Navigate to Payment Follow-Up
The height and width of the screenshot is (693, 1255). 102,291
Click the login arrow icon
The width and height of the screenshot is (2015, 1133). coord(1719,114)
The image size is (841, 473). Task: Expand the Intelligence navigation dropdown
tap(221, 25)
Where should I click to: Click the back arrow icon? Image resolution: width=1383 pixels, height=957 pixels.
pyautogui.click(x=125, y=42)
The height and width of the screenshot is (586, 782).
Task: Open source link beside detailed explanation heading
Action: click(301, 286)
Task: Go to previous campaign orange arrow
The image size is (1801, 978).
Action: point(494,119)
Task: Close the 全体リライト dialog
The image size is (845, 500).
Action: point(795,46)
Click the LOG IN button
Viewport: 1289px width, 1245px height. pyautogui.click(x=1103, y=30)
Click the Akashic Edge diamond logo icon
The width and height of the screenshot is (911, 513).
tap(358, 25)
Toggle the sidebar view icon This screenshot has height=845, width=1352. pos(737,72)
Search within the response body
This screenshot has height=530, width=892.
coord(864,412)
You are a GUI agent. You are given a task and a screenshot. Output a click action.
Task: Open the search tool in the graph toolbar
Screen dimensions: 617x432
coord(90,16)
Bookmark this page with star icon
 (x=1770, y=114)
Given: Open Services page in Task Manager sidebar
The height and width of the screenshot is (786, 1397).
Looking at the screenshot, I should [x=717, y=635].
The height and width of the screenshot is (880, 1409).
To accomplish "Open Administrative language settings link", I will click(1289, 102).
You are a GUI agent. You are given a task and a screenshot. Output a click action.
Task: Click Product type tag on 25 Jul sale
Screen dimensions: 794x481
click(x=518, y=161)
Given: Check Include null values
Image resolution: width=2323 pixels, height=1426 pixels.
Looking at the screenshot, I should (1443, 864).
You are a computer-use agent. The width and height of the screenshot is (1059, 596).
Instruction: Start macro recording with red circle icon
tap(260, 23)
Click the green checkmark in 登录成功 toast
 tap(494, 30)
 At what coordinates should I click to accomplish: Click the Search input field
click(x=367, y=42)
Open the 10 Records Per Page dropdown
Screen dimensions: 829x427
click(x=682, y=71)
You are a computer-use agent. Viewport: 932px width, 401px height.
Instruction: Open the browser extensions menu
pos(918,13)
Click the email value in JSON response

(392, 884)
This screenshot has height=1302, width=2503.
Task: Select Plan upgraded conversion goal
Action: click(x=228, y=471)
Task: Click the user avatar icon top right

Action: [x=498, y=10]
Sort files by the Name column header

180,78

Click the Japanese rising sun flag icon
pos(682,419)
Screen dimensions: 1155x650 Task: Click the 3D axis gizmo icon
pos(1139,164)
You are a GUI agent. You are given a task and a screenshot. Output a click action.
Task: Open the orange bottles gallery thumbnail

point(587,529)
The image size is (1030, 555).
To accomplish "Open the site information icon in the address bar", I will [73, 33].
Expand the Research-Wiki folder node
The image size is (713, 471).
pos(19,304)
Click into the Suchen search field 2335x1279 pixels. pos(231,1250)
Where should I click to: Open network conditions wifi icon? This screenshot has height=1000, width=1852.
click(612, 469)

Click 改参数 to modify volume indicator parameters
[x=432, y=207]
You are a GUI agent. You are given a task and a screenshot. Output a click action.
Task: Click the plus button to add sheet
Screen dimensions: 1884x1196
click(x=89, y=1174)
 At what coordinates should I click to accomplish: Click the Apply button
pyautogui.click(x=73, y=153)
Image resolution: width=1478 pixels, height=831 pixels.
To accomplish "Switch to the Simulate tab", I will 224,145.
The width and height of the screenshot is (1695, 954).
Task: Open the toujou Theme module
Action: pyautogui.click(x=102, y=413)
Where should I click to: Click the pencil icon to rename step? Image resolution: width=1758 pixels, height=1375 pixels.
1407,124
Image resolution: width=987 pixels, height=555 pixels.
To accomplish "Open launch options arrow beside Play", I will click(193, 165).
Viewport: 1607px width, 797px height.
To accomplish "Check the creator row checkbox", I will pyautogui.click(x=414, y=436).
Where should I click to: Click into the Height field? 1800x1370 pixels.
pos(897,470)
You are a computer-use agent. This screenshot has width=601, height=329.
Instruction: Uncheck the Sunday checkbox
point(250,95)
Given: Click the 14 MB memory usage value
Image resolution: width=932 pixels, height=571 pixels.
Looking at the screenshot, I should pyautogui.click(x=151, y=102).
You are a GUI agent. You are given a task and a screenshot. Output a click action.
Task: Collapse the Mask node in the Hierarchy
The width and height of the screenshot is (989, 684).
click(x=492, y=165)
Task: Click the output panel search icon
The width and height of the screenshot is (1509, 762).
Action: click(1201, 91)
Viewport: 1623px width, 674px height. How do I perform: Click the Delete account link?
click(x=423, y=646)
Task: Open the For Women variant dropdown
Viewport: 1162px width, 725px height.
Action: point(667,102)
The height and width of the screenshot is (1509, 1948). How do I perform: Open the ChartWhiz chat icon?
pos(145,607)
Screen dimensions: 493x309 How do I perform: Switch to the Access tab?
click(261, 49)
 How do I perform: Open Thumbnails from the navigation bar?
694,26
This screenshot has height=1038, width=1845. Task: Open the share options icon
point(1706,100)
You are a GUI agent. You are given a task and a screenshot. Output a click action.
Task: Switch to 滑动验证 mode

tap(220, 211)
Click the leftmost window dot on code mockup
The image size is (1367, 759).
—————
• **What is required**: Each entry above should be retyped exactly, with nothing missed.

• **Answer to this exercise**:
Navigate to Payment Follow-Up
The height and width of the screenshot is (693, 1255). 102,291
Click the login arrow icon
The width and height of the screenshot is (2015, 1133). coord(1719,114)
The image size is (841, 473). Task: Expand the Intelligence navigation dropdown
tap(221, 25)
Where should I click to: Click the back arrow icon? Image resolution: width=1383 pixels, height=957 pixels.
pyautogui.click(x=125, y=42)
The height and width of the screenshot is (586, 782).
Task: Open source link beside detailed explanation heading
Action: click(301, 286)
Task: Go to previous campaign orange arrow
The image size is (1801, 978).
Action: point(494,119)
Task: Close the 全体リライト dialog
The image size is (845, 500).
Action: point(795,46)
Click the LOG IN button
Viewport: 1289px width, 1245px height. pyautogui.click(x=1103, y=30)
Click the Akashic Edge diamond logo icon
The width and height of the screenshot is (911, 513).
tap(358, 25)
Toggle the sidebar view icon This screenshot has height=845, width=1352. pos(737,72)
Search within the response body
This screenshot has height=530, width=892.
coord(864,412)
You are a GUI agent. You are given a task and a screenshot. Output a click action.
Task: Open the search tool in the graph toolbar
Screen dimensions: 617x432
coord(90,16)
Bookmark this page with star icon
 (x=1770, y=114)
Given: Open Services page in Task Manager sidebar
The height and width of the screenshot is (786, 1397).
Looking at the screenshot, I should [x=717, y=635].
The height and width of the screenshot is (880, 1409).
To accomplish "Open Administrative language settings link", I will click(1289, 102).
You are a GUI agent. You are given a task and a screenshot. Output a click action.
Task: Click Product type tag on 25 Jul sale
Screen dimensions: 794x481
click(x=518, y=161)
Given: Check Include null values
Image resolution: width=2323 pixels, height=1426 pixels.
Looking at the screenshot, I should (1443, 864).
You are a computer-use agent. The width and height of the screenshot is (1059, 596).
Instruction: Start macro recording with red circle icon
tap(260, 23)
Click the green checkmark in 登录成功 toast
 tap(494, 30)
 At what coordinates should I click to accomplish: Click the Search input field
click(x=367, y=42)
Open the 10 Records Per Page dropdown
Screen dimensions: 829x427
click(x=682, y=71)
You are a computer-use agent. Viewport: 932px width, 401px height.
Instruction: Open the browser extensions menu
pos(918,13)
Click the email value in JSON response

(392, 884)
This screenshot has height=1302, width=2503.
Task: Select Plan upgraded conversion goal
Action: click(x=228, y=471)
Task: Click the user avatar icon top right

Action: [x=498, y=10]
Sort files by the Name column header

180,78

Click the Japanese rising sun flag icon
pos(682,419)
Screen dimensions: 1155x650 Task: Click the 3D axis gizmo icon
pos(1139,164)
You are a GUI agent. You are given a task and a screenshot. Output a click action.
Task: Open the orange bottles gallery thumbnail

point(587,529)
The image size is (1030, 555).
To accomplish "Open the site information icon in the address bar", I will [73, 33].
Expand the Research-Wiki folder node
The image size is (713, 471).
pos(19,304)
Click into the Suchen search field 2335x1279 pixels. pos(231,1250)
Where should I click to: Open network conditions wifi icon? This screenshot has height=1000, width=1852.
click(612, 469)

Click 改参数 to modify volume indicator parameters
[x=432, y=207]
You are a GUI agent. You are given a task and a screenshot. Output a click action.
Task: Click the plus button to add sheet
Screen dimensions: 1884x1196
click(x=89, y=1174)
 At what coordinates should I click to accomplish: Click the Apply button
pyautogui.click(x=73, y=153)
Image resolution: width=1478 pixels, height=831 pixels.
To accomplish "Switch to the Simulate tab", I will 224,145.
The width and height of the screenshot is (1695, 954).
Task: Open the toujou Theme module
Action: pyautogui.click(x=102, y=413)
Where should I click to: Click the pencil icon to rename step? Image resolution: width=1758 pixels, height=1375 pixels.
1407,124
Image resolution: width=987 pixels, height=555 pixels.
To accomplish "Open launch options arrow beside Play", I will click(193, 165).
Viewport: 1607px width, 797px height.
To accomplish "Check the creator row checkbox", I will pyautogui.click(x=414, y=436).
Where should I click to: Click into the Height field? 1800x1370 pixels.
pos(897,470)
You are a computer-use agent. This screenshot has width=601, height=329.
Instruction: Uncheck the Sunday checkbox
point(250,95)
Given: Click the 14 MB memory usage value
Image resolution: width=932 pixels, height=571 pixels.
Looking at the screenshot, I should pyautogui.click(x=151, y=102).
You are a GUI agent. You are given a task and a screenshot. Output a click action.
Task: Collapse the Mask node in the Hierarchy
The width and height of the screenshot is (989, 684).
click(x=492, y=165)
Task: Click the output panel search icon
The width and height of the screenshot is (1509, 762).
Action: click(1201, 91)
Viewport: 1623px width, 674px height. How do I perform: Click the Delete account link?
click(x=423, y=646)
Task: Open the For Women variant dropdown
Viewport: 1162px width, 725px height.
Action: point(667,102)
The height and width of the screenshot is (1509, 1948). How do I perform: Open the ChartWhiz chat icon?
pos(145,607)
Screen dimensions: 493x309 How do I perform: Switch to the Access tab?
click(261, 49)
 How do I perform: Open Thumbnails from the navigation bar?
694,26
This screenshot has height=1038, width=1845. Task: Open the share options icon
point(1706,100)
You are a GUI agent. You are given a task and a screenshot. Output a click action.
Task: Switch to 滑动验证 mode

tap(220, 211)
Click the leftmost window dot on code mockup
The image size is (1367, 759).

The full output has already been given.